3. Authority. Departmental Manual Chapter 515 DM 4, Environmental Management Systems, dated November 17, 2016.
4. Policy. It is USGS policy to conduct its science and other activities in keeping with responsible stewardship of the environment and in compliance with applicable environmental laws and regulations. The USGS will employ EMS as the primary management approach for implementing Bureau environmental program objectives.
5. Definitions. The Department of the Interior Manual Chapter 515 DM 4, Environmental Management Systems, defines the terms that apply to EMS.
A. Environmental Management System (EMS) is defined as a planning tool that helps an organization achieve its environmental compliance obligations and broaden its environmental performance goals by properly managing its operations and activities. EMS are not stand-alone environmental programs or data-management systems or programs, but link together existing and new organizational responsibilities, programs, and activities. The EMS model of “Plan, Do, Check, Act” reflects accepted quality-management principles and provides rigor to existing operations and programs to further ensure continual improvement, as found in the International Organization for Standardization’s ISO 14001:2004(E) standard.
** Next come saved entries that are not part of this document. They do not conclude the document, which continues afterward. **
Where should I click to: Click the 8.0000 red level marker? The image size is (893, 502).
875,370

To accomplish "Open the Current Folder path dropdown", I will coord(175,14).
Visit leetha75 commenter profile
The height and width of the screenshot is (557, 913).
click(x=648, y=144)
The true benefit of the EMS model is that it ensures that existing or new programs closely link an organization’s environmental and energy footprint with legal and other requirements. EMS activities include planning, training, monitoring, measuring, and reporting. In addition, senior managers play an active role in evaluating the status and progress of programs or activities and making decisions for continual improvement. An EMS does not guarantee environmental compliance, but provides the framework and tools to achieve and sustain compliance, thereby reducing liability.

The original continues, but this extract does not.